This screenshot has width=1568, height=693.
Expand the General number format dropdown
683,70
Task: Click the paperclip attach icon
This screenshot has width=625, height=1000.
_____
- **Work order**: Copy every line above in which the string "This" shows up.

- **Response below**:
This screenshot has width=1568, height=693.
This screenshot has width=625, height=1000.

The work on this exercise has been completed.